Tijdelijke PowerShell-stations kunnen worden gekoppeld aan elke PowerShell-provider. Toegewezen netwerkstations kunnen alleen worden gekoppeld aan de FileSystem
provider.
Gebruik Get-PSProvider
de cmdlet om een lijst met de providers in uw PowerShell-sessie weer te geven.
Type: | String |
Position: | 1 |
Default value: | None |
Required: | True |
Accept pipeline input: | True |
Accept wildcard characters: | False |
-Root
Hiermee geeft u de locatie van het gegevensarchief op waaraan een PowerShell-station is toegewezen.
Geef bijvoorbeeld een netwerkshare op, zoals \\Server01\Public
, een lokale map, zoals C:\Program Files
, of een registersleutel, zoals HKLM:\Software\Microsoft
.
Tijdelijke PowerShell-stations kunnen worden gekoppeld aan een lokale of externe locatie op elk ondersteund providerstation. Toegewezen netwerkstations kunnen alleen worden gekoppeld aan een bestandssysteemlocatie op een externe computer.
Type: | String |
Position: | 2 |
Default value: | None |
Required: | True |
Accept pipeline input: | True |
Accept wildcard characters: | False |
-Scope
Hiermee geeft u een bereik voor het station.
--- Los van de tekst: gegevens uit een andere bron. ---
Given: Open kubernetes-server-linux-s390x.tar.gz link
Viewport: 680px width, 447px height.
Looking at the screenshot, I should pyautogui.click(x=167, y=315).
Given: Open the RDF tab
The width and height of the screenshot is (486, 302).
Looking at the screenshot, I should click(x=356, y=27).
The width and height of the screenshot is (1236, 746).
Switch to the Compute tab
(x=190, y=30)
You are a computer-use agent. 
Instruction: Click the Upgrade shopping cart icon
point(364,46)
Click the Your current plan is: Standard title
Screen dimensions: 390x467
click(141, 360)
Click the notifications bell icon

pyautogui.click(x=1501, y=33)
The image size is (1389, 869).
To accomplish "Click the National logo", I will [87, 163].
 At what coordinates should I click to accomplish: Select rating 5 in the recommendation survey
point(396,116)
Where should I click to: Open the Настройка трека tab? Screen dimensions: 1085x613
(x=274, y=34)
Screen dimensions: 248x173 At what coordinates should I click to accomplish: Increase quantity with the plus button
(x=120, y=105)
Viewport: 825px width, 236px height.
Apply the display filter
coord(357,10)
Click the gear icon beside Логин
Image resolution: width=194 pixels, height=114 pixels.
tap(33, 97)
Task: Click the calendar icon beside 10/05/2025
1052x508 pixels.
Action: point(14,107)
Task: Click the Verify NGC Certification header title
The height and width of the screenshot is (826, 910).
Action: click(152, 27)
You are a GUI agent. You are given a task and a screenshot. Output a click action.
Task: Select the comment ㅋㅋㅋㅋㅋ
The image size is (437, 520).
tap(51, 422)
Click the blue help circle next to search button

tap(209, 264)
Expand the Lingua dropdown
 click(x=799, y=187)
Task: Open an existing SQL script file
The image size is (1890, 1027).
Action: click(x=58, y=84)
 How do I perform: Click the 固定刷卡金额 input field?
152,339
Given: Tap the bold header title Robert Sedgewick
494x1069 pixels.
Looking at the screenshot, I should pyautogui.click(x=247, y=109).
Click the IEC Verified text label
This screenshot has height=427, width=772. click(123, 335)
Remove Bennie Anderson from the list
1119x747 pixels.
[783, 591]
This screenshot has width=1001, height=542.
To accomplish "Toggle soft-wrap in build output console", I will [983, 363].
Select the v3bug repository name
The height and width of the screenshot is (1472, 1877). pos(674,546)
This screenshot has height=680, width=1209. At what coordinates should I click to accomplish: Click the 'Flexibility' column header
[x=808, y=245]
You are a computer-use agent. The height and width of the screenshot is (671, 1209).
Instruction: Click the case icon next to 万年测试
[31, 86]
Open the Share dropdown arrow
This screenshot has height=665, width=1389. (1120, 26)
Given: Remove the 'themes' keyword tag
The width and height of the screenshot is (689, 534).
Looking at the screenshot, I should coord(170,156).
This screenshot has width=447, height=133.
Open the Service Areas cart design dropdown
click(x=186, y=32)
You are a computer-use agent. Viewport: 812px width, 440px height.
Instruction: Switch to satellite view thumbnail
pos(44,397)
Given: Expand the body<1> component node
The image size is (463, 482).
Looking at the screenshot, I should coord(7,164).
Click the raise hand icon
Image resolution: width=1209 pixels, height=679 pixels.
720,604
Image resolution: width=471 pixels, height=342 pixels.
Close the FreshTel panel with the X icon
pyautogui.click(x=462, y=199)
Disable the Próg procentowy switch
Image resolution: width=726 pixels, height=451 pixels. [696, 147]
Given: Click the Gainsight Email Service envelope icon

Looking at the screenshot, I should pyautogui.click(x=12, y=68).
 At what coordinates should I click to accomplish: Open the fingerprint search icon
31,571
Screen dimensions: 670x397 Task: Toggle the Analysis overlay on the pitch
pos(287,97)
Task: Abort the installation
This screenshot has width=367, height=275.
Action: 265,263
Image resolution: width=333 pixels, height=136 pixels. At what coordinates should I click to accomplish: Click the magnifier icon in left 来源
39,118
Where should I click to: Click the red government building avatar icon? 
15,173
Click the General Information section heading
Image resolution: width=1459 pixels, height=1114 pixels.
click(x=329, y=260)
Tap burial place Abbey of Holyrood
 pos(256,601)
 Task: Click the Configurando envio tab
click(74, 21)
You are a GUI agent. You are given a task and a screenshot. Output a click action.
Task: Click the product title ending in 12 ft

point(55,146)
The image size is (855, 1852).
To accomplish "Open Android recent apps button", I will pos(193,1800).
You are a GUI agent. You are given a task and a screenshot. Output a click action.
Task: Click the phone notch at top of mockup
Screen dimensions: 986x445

De acceptabele waarden voor deze parameter zijn: Globaal, Lokaal en Script, of een getal ten opzichte van het huidige bereik. Bereiken nummer 0 tot en met het aantal bereiken. Het huidige bereiknummer is 0 en de bovenliggende waarde is 1. Zie about_Scopes voor meer informatie.
Type: | String |
Position: | Named |
Default value: | Local |
Required: | False |
Accept pipeline input: | True |
Accept wildcard characters: | False |
-WhatIf
Hiermee wordt weergegeven wat er zou gebeuren als u de cmdlet uitvoert. De cmdlet wordt niet uitgevoerd.
Type: | SwitchParameter |
Aliases: | wi |
Position: | Named |
Default value: | False |
Required: | False |
Accept pipeline input: | False |
Accept wildcard characters: | False |
Invoerwaarden
None
U kunt geen objecten doorsnijden naar deze cmdlet
Uitvoerwaarden
Deze cmdlet retourneert een PSDriveInfo-object dat het gemaakte station vertegenwoordigt.
Notities
PowerShell bevat de volgende aliassen voor Get-PSDrive
:
- Alle platformen:
ndr
- Windows:
mount
New-PSDrive
is ontworpen om te werken met de gegevens die door een provider worden weergegeven. Gebruik Get-PSProvider
om de providers weer te geven die beschikbaar zijn in uw sessie. Zie about_Providers voor meer informatie over providers.
Toegewezen netwerkstations zijn specifiek voor een gebruikersaccount. Toegewezen stations die zijn gemaakt in sessies met verhoogde bevoegdheid of sessies met behulp van de referenties van een andere gebruiker, zijn niet zichtbaar in sessies die zijn gestart met andere referenties.